How Children Think About the Mind

One powerful way children learn is by attending to and interacting with people around them. Humans are social creatures, and babies and toddlers are especially attuned to social cues, such as their parents’ facial expressions and where their parents are looking. However, when it comes to learning about the internal social aspects of people, like their beliefs, desires and thoughts, young children often struggle to realize that other people may think differently than they do.

In psychology, “Theory of Mind” is a term used to describe the understanding of one’s own or others’ mind and how it influences behavior. Many scientists have focused their research on studying when babies and toddlers understand that people have cognitions, like thoughts and desires, and when they understand that those cognitions influence behavior. For example, in one study, 14-month-olds hear an adult express how much she likes broccoli and that she doesn’t like Goldfish crackers, but when given the option to give some food to the adult, the infant chooses to give what she herself wants (crackers) rather than what the adult wants (broccoli). The researchers suggest that it’s not until after 18-months of age that infants understand that someone may have different preferences than they do. This is probably why toddlers often give people gifts that they themselves like (like a stuffed animal or a favorite blanket), even though an adult would not necessarily like it.

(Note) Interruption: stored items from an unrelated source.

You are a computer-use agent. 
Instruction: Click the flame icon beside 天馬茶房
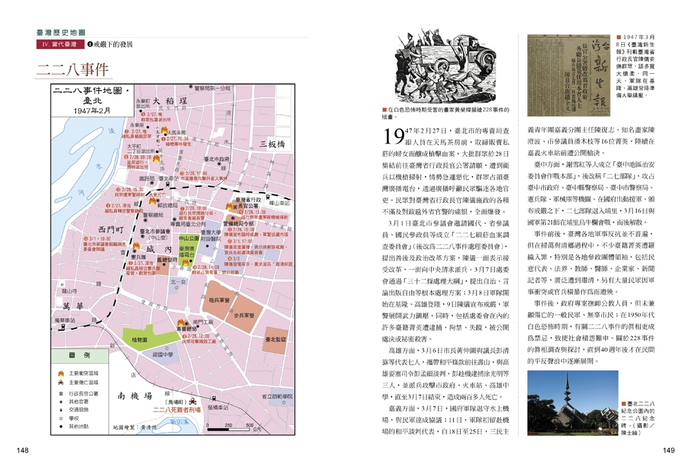click(x=164, y=130)
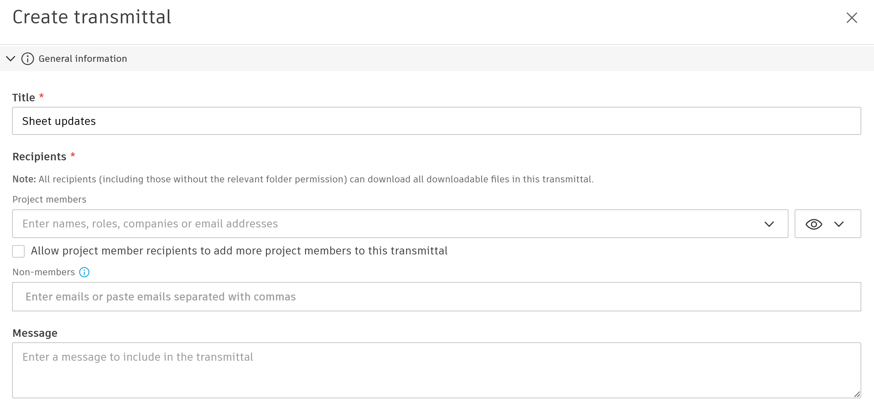This screenshot has width=874, height=407.
Task: Enable allowing recipients to add more members
Action: click(x=18, y=251)
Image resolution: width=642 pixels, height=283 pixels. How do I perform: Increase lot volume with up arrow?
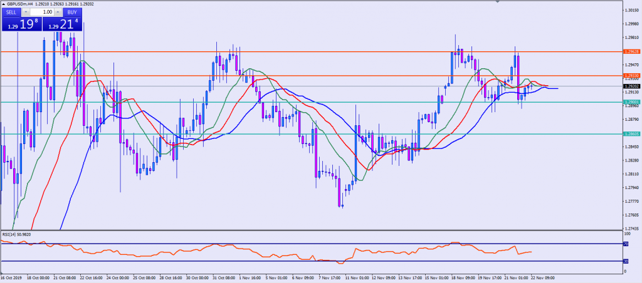(57, 12)
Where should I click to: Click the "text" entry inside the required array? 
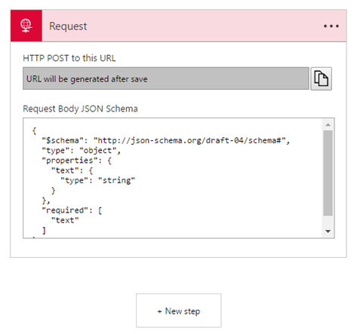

Young children also don’t fully understand that adults have different beliefs than them, and that people can also hold incorrect beliefs. In one popular study, 3-year-olds are shown a Crayon box and are asked, “What do you think is inside this box?” Of course, children respond that Crayons are in the box. Then, the experimenter shows them that the box actually contains stickers or something else that is unexpected. The experimenter than asks the child two questions to measure their theory of mind: “What did you think was in the box when I asked you before?” and “If we ask your friend what’s in the box, what would he/she say?”

Surprisingly, children younger than 4-years-old typically answer both questions based on their current beliefs. They answer that they previous thought stickers were in the box, and that their friend would also think stickers are in the box. Importantly, these 3-year-olds are not lying. Instead, they struggle to understand that people may have false beliefs about the interior of the Crayon box, including that they themselves could have previously had a false belief. These children assume that other people hold the same beliefs as themselves.

 Learning about the mind – both one’s own and others – is not an easy task. It’s important to remember that we adults have learned with time how to take someone’s perspective or entertain someone’s point of view, even if we don’t agree with it. For young children, the first step in understanding how other people think is recognizing that people do not prefer the same things as you, or even hold the same beliefs as you.

Don’t be surprised if your toddler gives you a not-so-thoughtful gift; they’re just assuming you’ll like their toys too!